When a pandemic came along, some death was inevitable. The problem in Canada was the sheer magnitude of mortality. To date, Canada has recorded almost 12,000 COVID-19 deaths. During the first wave, more than 80 per cent occurred in congregate settings. During the second wave, that number slightly lowered, to almost 70 per cent, but only because more people are dying in the community.
Of the many failings that the pandemic has exposed in Canada’s health and social welfare systems, one of the most egregious is the lack of public data.
One of the only reasons we know the grim numbers about infections and deaths in care facilities is because of the tireless work of activists, a mish-mash of family caregivers, researchers, clinicians and more.
One of the most dedicated is Nora Loreto, a Quebec City journalist and podcaster. Back in spring, she was doing research for her program and could not find basic information such as the number of outbreaks and deaths in nursing homes, so she began compiling a list. That back-of-the-envelope exercise has morphed into the most detailed database in the country, listing outbreaks at 881 facilities (and counting) and almost 9,000 deaths. “It kind of grew into a monster,” Ms. Loreto says.
But her careful tracking of data has also revealed some notable trends. Not only is there a resurgence of outbreaks, but they are no longer concentrated primarily in major cities such as Montréal and Toronto. In the second wave, there are also more outbreaks in retirement homes, which are far less regulated than nursing homes.

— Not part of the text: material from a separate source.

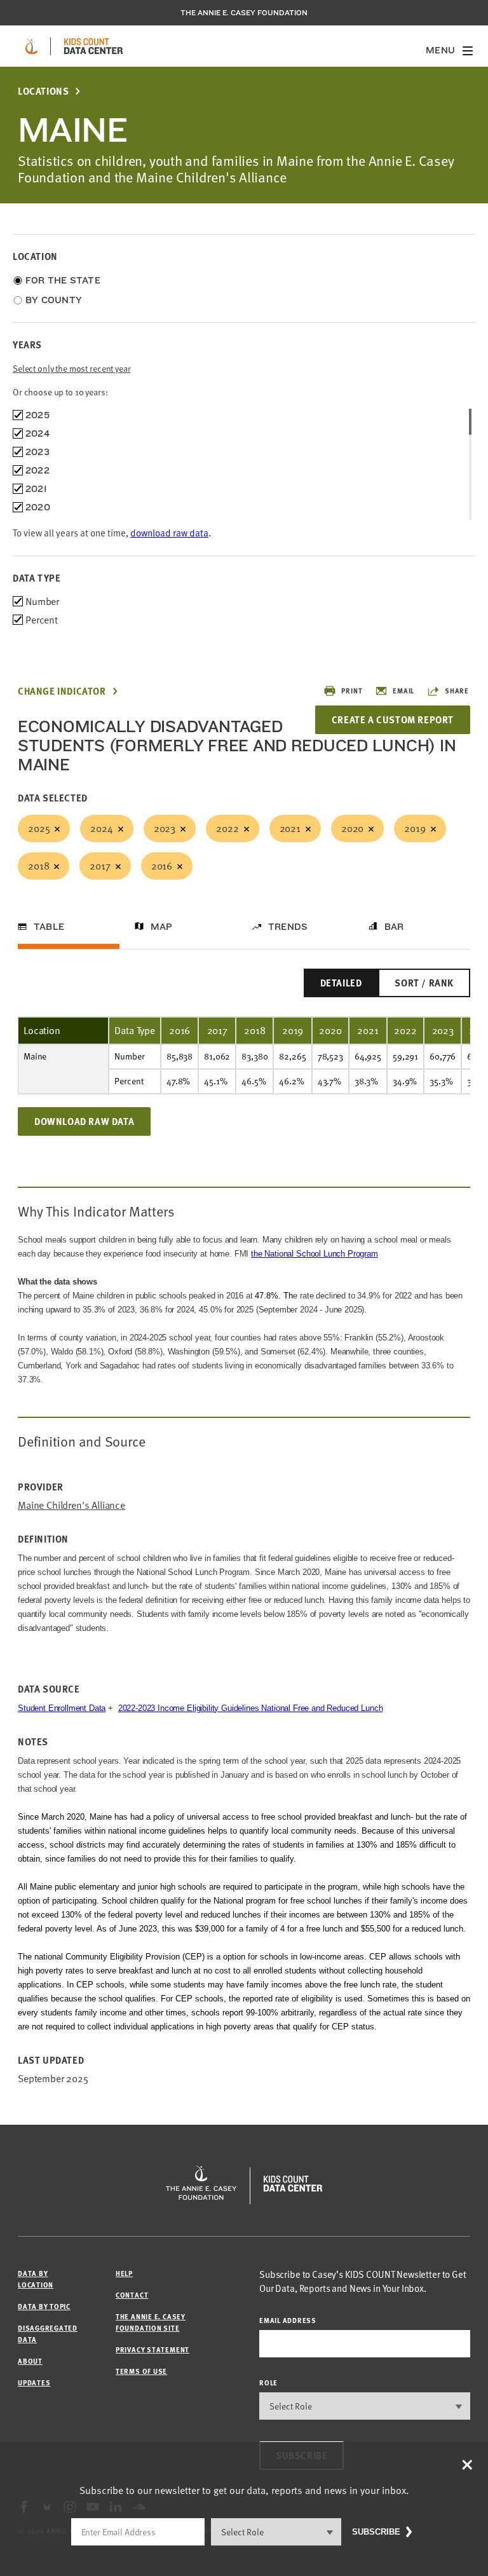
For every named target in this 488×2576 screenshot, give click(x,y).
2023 (164, 828)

What is much harder to track than the ravages of COVID-19 is the collateral damage, such as the devastating impact of isolation and inactivity.

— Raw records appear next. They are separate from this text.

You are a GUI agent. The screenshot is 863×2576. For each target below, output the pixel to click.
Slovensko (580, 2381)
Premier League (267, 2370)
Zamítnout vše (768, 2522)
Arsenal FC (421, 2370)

Family members have largely been locked out of homes – or, at the very least, their interactions severely limited – since March. This has outraged family caregivers, who normally do a lot of hands-on caring for their loved ones and are often the only source of social interaction.
“My mom never had COVID, but her health deteriorated dramatically during the pandemic,” says Brenda Brophy of Victoria.
She walked out of Dot Finnerty’s room in mid-May and barely saw her again until the end of September when she took her 100-year-old mom home with her.
“Has it been hard, overwhelming and challenging to care for her? You bet it has. But I couldn’t bear to see her [locked] away like that anymore,” Ms. Brophy says.
Other family caregivers, most of whom can’t realistically bring their loved ones home, have been lobbying furiously to get back into homes, arguing that there is no evidence that family members would infect others if they have access to PPE and regular testing, just like staff.
They worry that if Draconian restrictions continue there will be a third wave of deaths owing to the mental and physical effects of loneliness.
Responding to families’ pleas for safe access would be good place to start reform of the system that desperately needs to start focusing on the quality of life of residents.
But will the horrors that befell the residential care system finally prompt long-overdue shift to patient- and family-centred care?
Ms. Brophy, like many caregivers, isn’t sure.
“Let’s just say that I don’t have confidence, but I do have hope.”